World

Warsaw city councilors ban 1945 Soviet army monument from returning to a Warsaw city street

FILE - In this Aug. 13, 2008 file photo people walk past a 1945 monument of Polish-Soviet World War II brotherhood in arms, with Georgian national flags placed on it as a protest against Russia's involvement in Georgia, in Warsaw, Poland. Warsaw city councilors have banned the monument from being returned to its place in a city square, after it was temporarily removed from that square in 2011 to allow for the construction of a subway line in the area. (AP Photo/Alik Keplicz, File)

FILE - In this Aug. 13, 2008 file photo people walk past a 1945 monument of Polish-Soviet World War II brotherhood in arms, with Georgian national flags placed on it as a protest against Russia's involvement in Georgia, in Warsaw, Poland. Warsaw city councilors have banned the monument from being returned to its place in a city square, after it was temporarily removed from that square in 2011 to allow for the construction of a subway line in the area. (AP Photo/Alik Keplicz, File)  (The Associated Press)

Warsaw city councilors have banned a 1945 monument of Polish-Soviet brotherhood in arms from being returned to its place on a city street.

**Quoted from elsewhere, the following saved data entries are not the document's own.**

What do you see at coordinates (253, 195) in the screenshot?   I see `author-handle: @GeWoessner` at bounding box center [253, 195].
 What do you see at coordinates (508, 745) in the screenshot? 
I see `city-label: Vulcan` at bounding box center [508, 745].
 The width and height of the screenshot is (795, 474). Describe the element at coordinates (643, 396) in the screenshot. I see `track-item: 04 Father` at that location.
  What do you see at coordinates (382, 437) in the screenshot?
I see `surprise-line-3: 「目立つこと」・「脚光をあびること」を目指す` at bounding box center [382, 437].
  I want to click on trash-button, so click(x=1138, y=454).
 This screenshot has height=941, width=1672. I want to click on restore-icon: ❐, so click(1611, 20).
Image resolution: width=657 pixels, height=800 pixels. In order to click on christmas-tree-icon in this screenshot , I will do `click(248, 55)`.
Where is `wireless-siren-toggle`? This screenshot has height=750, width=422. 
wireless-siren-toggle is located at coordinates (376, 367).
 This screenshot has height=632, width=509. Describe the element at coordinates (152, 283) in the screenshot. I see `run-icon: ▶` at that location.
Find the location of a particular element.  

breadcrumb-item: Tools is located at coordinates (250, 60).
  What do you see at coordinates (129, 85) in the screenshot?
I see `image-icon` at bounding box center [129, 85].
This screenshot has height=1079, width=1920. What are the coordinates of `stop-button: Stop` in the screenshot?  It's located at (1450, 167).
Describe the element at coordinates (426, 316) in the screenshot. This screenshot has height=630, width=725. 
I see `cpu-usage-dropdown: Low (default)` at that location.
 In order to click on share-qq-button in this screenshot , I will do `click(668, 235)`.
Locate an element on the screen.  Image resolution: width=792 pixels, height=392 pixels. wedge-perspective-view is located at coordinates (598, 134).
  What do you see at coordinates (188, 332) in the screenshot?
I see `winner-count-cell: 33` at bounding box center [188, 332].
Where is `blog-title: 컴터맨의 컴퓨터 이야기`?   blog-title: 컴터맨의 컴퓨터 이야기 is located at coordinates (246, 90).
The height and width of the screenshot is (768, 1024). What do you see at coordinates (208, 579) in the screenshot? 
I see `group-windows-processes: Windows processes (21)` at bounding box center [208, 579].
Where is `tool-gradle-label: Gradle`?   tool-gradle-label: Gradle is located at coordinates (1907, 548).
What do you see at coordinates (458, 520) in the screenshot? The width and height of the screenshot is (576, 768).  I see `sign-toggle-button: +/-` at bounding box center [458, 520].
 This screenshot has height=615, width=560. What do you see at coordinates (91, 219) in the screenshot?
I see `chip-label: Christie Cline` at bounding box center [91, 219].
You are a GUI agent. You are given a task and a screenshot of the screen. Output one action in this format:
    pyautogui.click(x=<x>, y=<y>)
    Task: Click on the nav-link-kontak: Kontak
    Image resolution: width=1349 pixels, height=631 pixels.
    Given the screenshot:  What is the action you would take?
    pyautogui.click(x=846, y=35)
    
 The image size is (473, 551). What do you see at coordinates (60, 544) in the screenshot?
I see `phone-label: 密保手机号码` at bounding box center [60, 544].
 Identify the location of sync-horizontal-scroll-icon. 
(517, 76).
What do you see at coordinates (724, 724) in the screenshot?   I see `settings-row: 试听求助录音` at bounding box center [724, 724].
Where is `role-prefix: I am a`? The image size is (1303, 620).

The move, a reversal of their own previous decision, comes as ties between Warsaw and Moscow are strained over the conflict in eastern Ukraine.

The councilors voted 51-2 late Thursday to keep the massive monument, generally referred to as the "four sleeping men," in a storeroom. It was temporarily taken there in 2011 to allow for the construction of a subway line in the area.

The monument was put up in 1945 in Warsaw's Praga district to commemorate the joint struggle of Soviet and Polish troops against the Nazis. But after the 1989 fall of communism, the monument became an unpopular symbol of that hated political system.